I have been thinking about the cancer experience—what it must be like to be on the receiving end of a cancer diagnosis, to live with cancer, and to experience the treatments; to receive the news that treatment worked or that it didn’t. I also have been thinking about what it must be like to “carry” a diagnosis of cancer around. When I began in oncology, I never gave much thought about the use of a cancer diagnosis to characterize my own patients, particularly when discussing them among colleagues. “Do you know my leiomyosarcoma patient, Mrs. X?”
I often wonder if this happens outside of the clinic? When my patient goes home and resumes her role as a member of a wider social network (as mother, daughter, co-worker), has cancer become a “label”? Is it permanently associated with her? When her friends speak about her, do they use the same “diagnosis as descriptive”?

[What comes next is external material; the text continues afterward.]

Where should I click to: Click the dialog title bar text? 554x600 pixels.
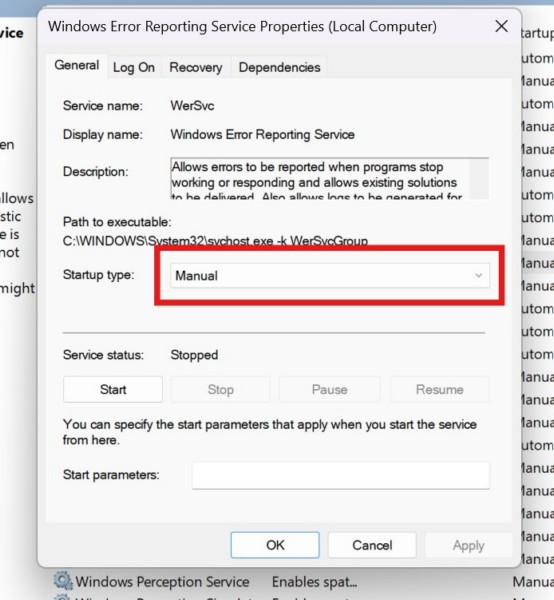point(242,26)
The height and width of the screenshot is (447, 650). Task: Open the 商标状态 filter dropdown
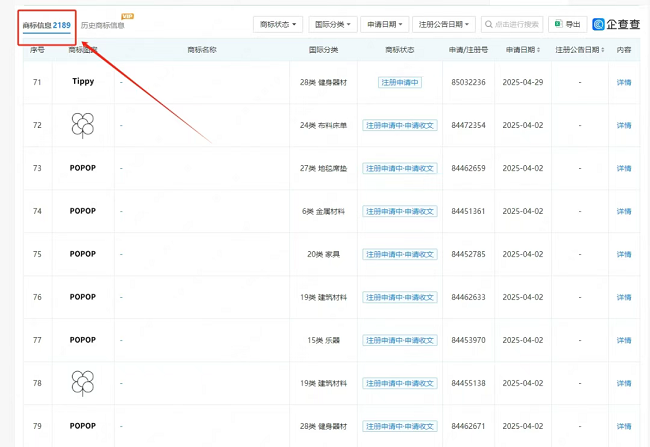point(279,24)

“Do you know my breast cancer friend, X?”
I have come to realize that while the use of a cancer diagnosis to describe a patient is common, it can also trigger assumptions that may not be correct, which may result in terrible consequences. Beyond the care and compassion rendered in oncology practices throughout the world, there may be an unspoken sentiment within society and within other realms of medicine that treats patients with advanced (or chronic) disease as “hopeless” or “terminal,” regardless of where they are in their disease state.
I recall a patient under my care that developed shortness of breath and fevers at home. She required emergency evaluation and was brought to a local ER.
“Is this metastatic ovarian cancer patient under your care?” the ER resident had asked me.
“Yes,” I said. “I am Mrs. ___’s oncologist.”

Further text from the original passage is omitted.